Kawasan Pasir Jambak, salah satu dari Pasie Nan Tigo. Dahulunya memang sebagai salah satu lokasi kunjungan wisatawan dalam dan luar negeri negeri. Akan tetapi kunjungan tamunyapun sempat menurun, akibat oleh beberapa faktor.
Selain penyu kami juga menyampai dampak penting dari menjaga ekosistem terumbu karang yang menyedia sumber pakan bangi penyu. Sebelum penyu naik dan bertelur di pantai. Hal ini terkait dengan kondisi aktual terumbu karang Sumatera Barat, diulas lebih jauh oleh Orfi Johan kepada tamu dari pusat tersebut.

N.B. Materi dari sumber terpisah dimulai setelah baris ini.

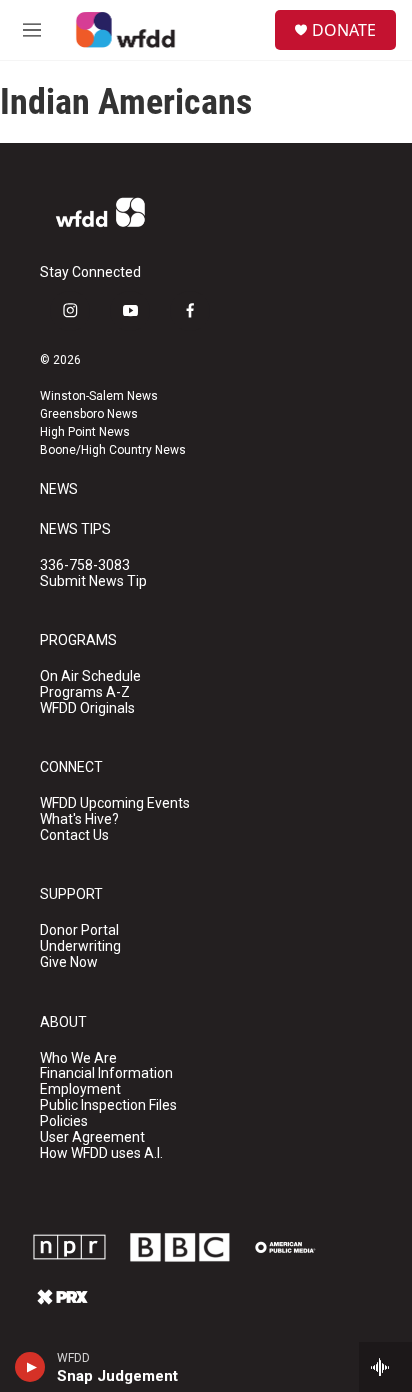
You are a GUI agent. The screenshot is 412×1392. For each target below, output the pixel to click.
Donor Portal (79, 930)
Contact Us (74, 835)
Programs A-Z (85, 692)
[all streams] (385, 1367)
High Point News (85, 432)
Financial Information (106, 1073)
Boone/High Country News (113, 450)
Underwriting (80, 946)
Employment (80, 1089)
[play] (30, 1367)
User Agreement (92, 1137)
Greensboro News (89, 414)
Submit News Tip (93, 581)
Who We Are (78, 1058)
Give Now (69, 962)
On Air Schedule (90, 676)
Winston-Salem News (99, 396)
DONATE (344, 30)
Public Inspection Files (108, 1105)
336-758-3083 (85, 565)
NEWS (59, 489)
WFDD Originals (87, 708)
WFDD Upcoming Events (115, 803)
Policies (64, 1121)
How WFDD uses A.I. (101, 1153)
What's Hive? (79, 819)
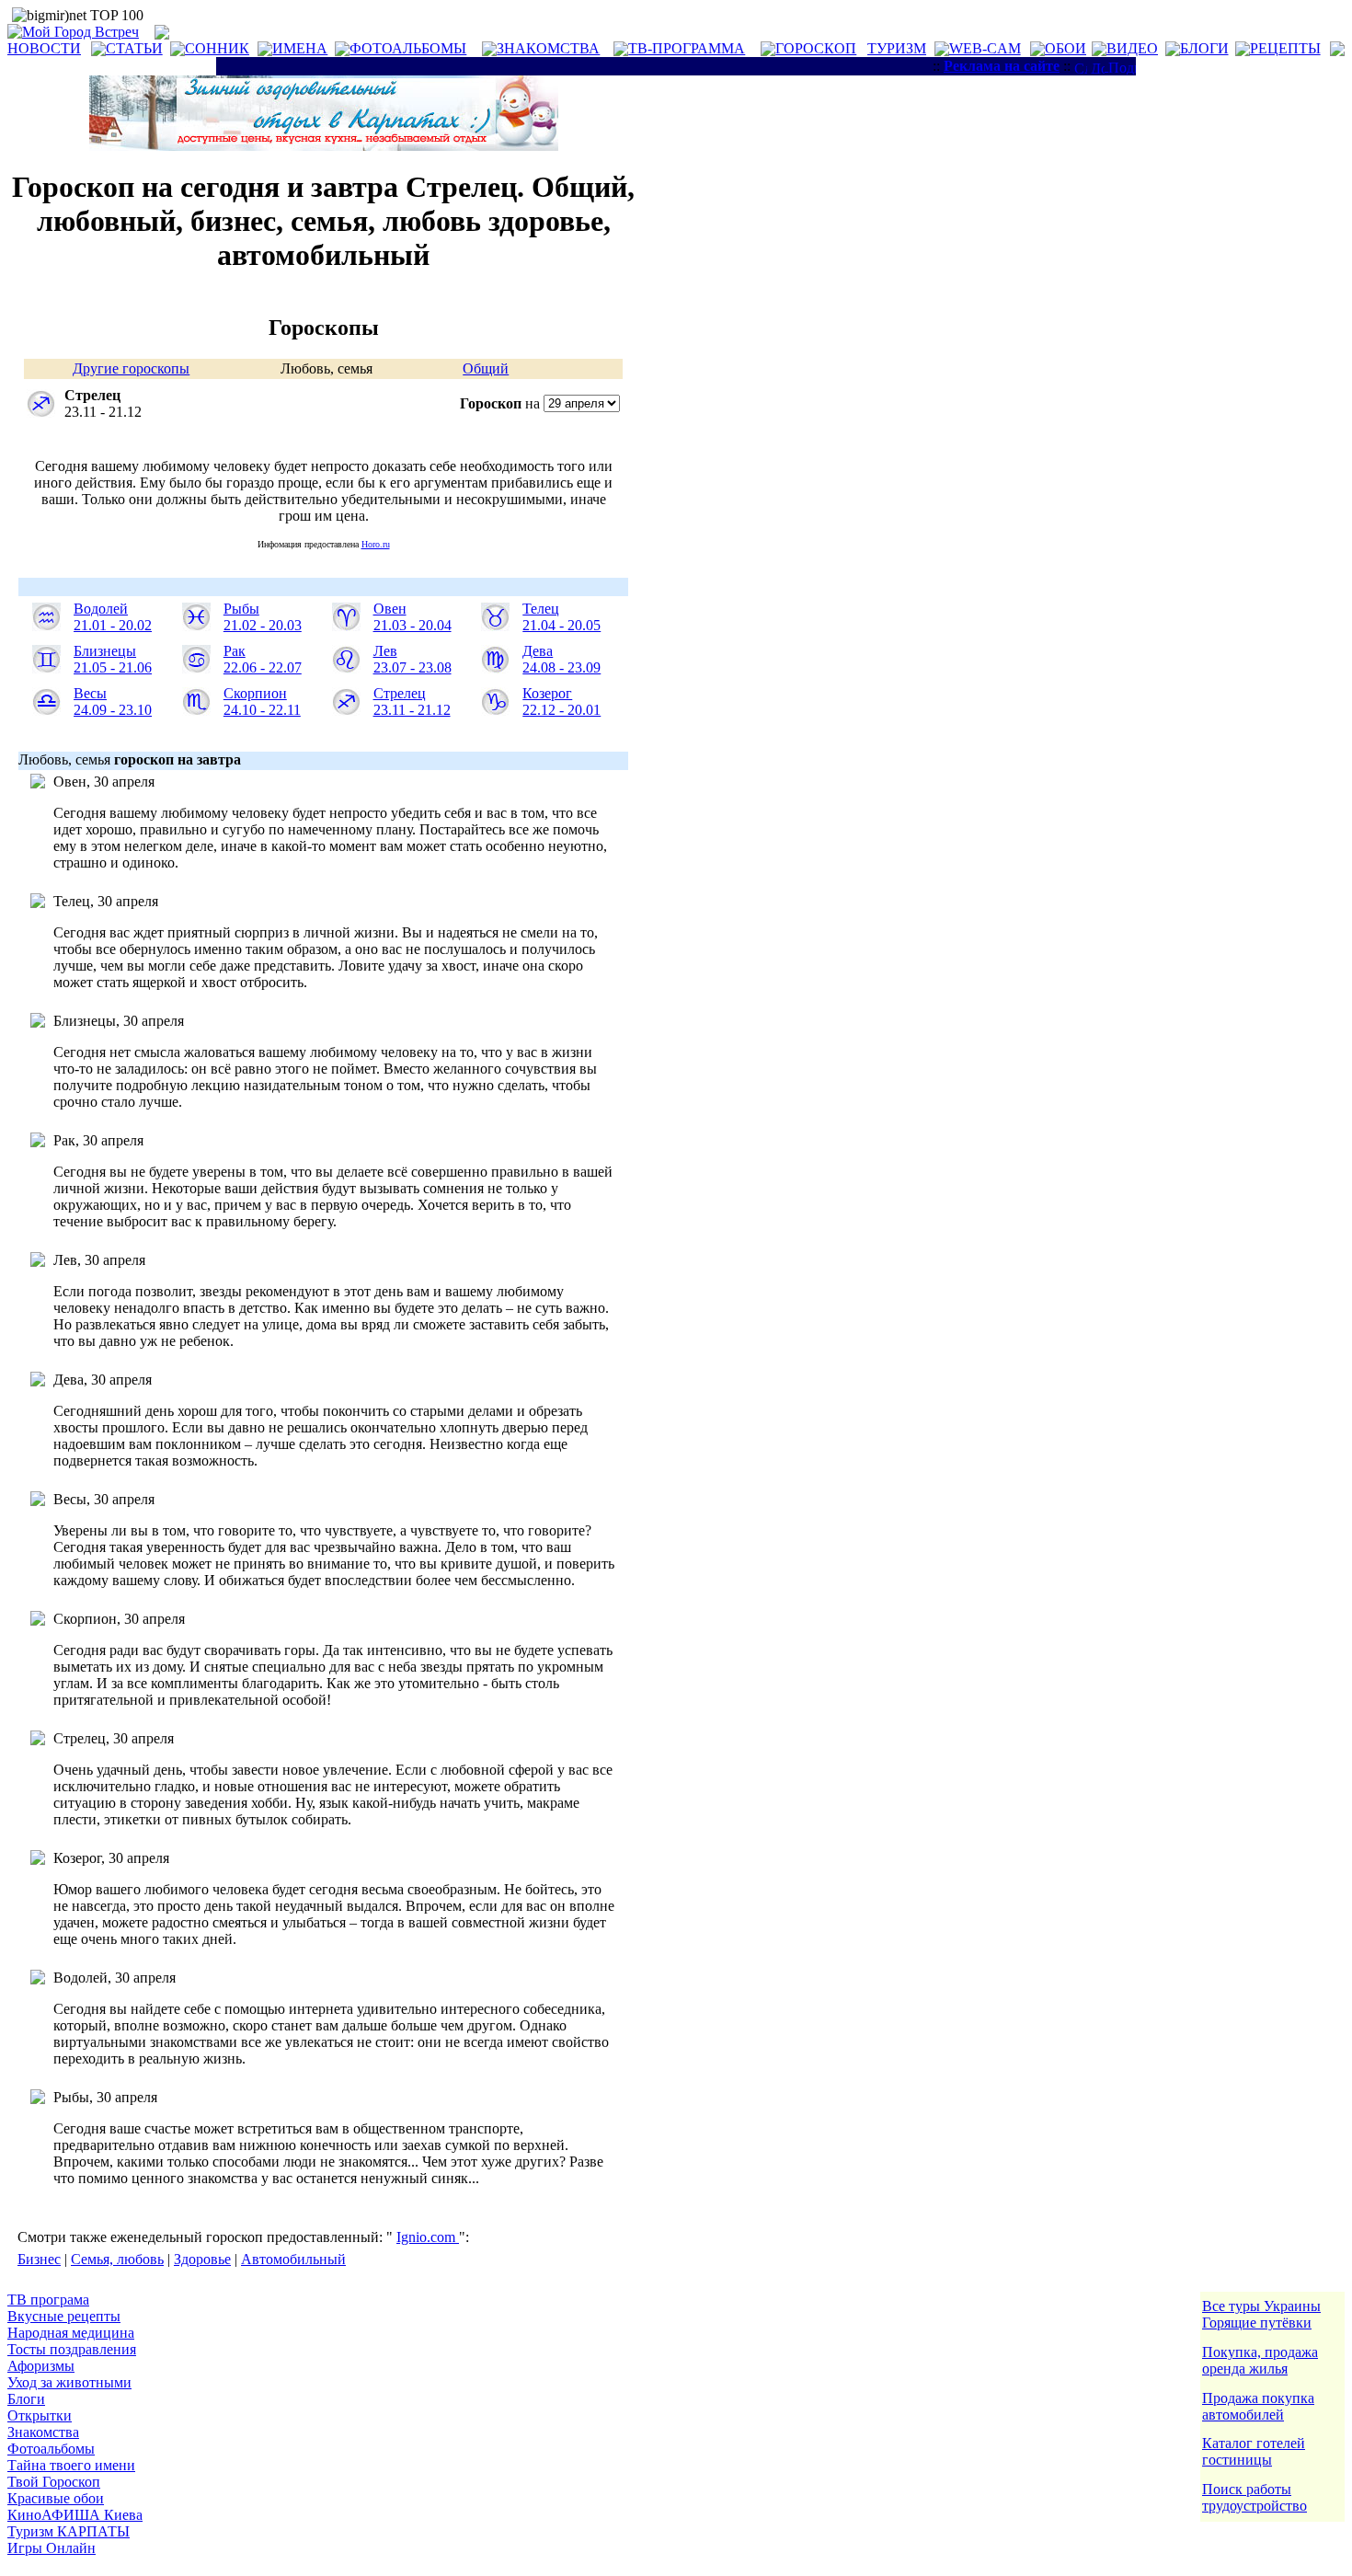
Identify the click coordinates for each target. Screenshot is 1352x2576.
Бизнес (39, 2259)
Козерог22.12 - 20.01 (561, 701)
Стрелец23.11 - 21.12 (412, 701)
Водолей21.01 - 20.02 (113, 617)
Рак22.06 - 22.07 (262, 659)
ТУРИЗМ (896, 48)
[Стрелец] (346, 711)
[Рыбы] (196, 626)
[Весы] (46, 711)
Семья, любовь (117, 2259)
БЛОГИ (1204, 48)
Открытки (39, 2415)
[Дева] (495, 668)
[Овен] (346, 626)
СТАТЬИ (134, 48)
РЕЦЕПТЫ (1285, 48)
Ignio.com (427, 2237)
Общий (486, 368)
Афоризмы (40, 2366)
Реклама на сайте (1002, 66)
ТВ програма (48, 2299)
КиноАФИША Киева (75, 2515)
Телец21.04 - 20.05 (561, 617)
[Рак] (196, 668)
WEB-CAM (985, 48)
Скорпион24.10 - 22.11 (262, 701)
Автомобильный (293, 2259)
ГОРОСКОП (815, 48)
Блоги (26, 2399)
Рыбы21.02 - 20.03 (262, 617)
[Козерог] (495, 711)
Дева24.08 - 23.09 (561, 659)
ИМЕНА (299, 48)
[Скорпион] (196, 711)
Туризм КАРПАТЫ (68, 2531)
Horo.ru (375, 544)
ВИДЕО (1132, 48)
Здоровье (202, 2259)
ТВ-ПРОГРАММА (686, 48)
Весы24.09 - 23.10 (113, 701)
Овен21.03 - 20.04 (412, 617)
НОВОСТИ (44, 48)
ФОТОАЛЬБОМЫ (407, 48)
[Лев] (346, 668)
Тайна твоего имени (71, 2465)
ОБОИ (1065, 48)
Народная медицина (70, 2332)
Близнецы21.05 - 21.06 (113, 659)
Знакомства (43, 2432)
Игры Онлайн (51, 2548)
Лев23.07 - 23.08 (412, 659)
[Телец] (495, 626)
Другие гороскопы (131, 368)
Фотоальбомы (51, 2448)
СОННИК (217, 48)
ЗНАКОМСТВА (548, 48)
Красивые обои (55, 2498)
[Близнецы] (46, 668)
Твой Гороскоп (53, 2482)
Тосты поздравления (71, 2349)
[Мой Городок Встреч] (323, 146)
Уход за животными (69, 2382)
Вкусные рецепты (63, 2316)
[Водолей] (46, 626)
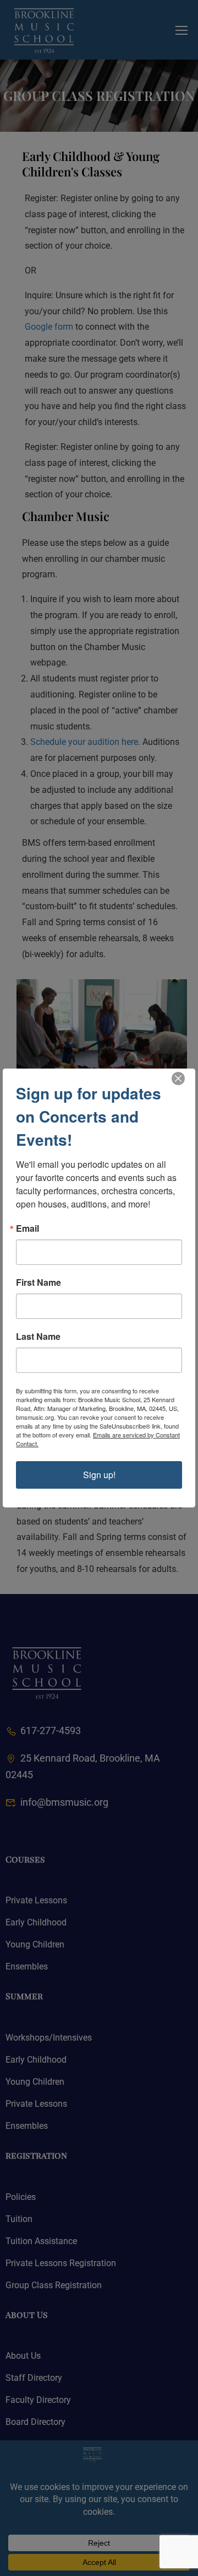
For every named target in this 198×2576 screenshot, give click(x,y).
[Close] (178, 1078)
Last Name (38, 1336)
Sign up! (99, 1474)
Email (27, 1228)
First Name (38, 1282)
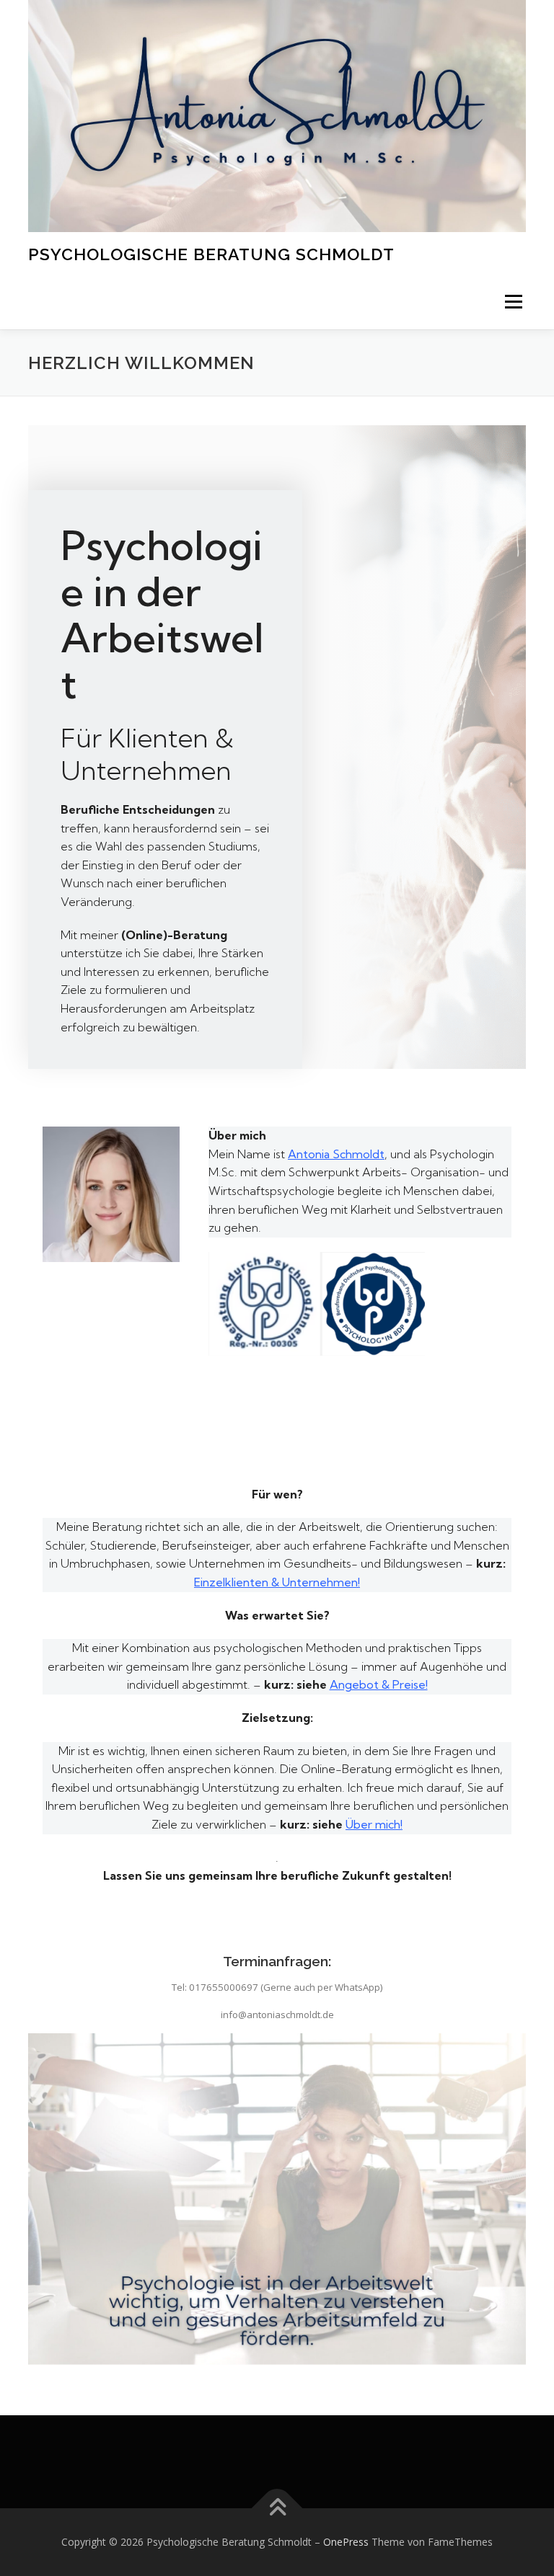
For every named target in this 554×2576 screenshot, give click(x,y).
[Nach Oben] (277, 2508)
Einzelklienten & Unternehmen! (277, 1582)
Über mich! (374, 1824)
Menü (513, 302)
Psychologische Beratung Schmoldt (211, 254)
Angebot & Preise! (379, 1684)
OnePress (346, 2542)
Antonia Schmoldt (336, 1154)
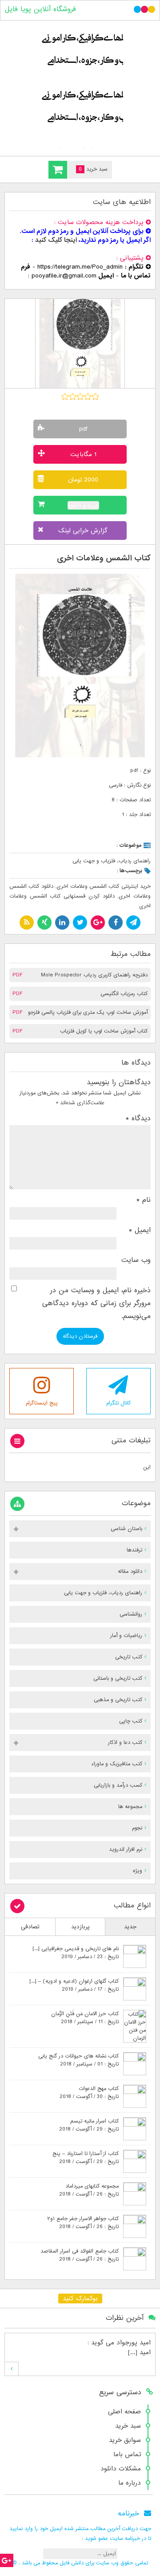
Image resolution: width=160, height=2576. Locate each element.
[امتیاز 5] (95, 396)
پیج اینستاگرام (42, 1403)
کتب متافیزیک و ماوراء (116, 1764)
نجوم (137, 1828)
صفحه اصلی (124, 2412)
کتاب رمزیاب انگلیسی (124, 994)
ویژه (137, 1871)
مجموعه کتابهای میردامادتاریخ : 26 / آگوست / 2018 (89, 2190)
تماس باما (127, 2454)
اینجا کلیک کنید (56, 240)
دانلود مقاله (130, 1572)
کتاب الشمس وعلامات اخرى (104, 558)
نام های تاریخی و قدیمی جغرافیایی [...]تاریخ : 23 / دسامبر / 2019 (75, 1953)
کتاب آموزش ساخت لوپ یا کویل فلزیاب (104, 1031)
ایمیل (140, 1230)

Kehadiran tim penilai dari Pusat ini adalah untuk melihat secara langsung ke lapangan. Karena Gubernur Sumatera Barat tahun ini masuk dalam monime salah seorang Gubernur yang akan dapat Penghargaan Tanda Kehormatan Setia Lencana Wirakarya 2017. Tim penilai dari pusat juga telah berkunjung sebelumnya ke kawasan konservasi penyu di Kota Pariaman dan Kawasan Wisata Terpadu Mandeh, Pesisir Selatan.
Setelah diskusi, minum kepala muda, tim berkeliling lokasi. Tak lupa kami ajak tim dan semua tamu lokal yang datang dilokasi ketika itu, untuk melepaskan tukik penyu sebanyak 10 ekor, secara simbolis sebagai bagian dari edukasi konservasi penyu terhadap masyarakat sekitar.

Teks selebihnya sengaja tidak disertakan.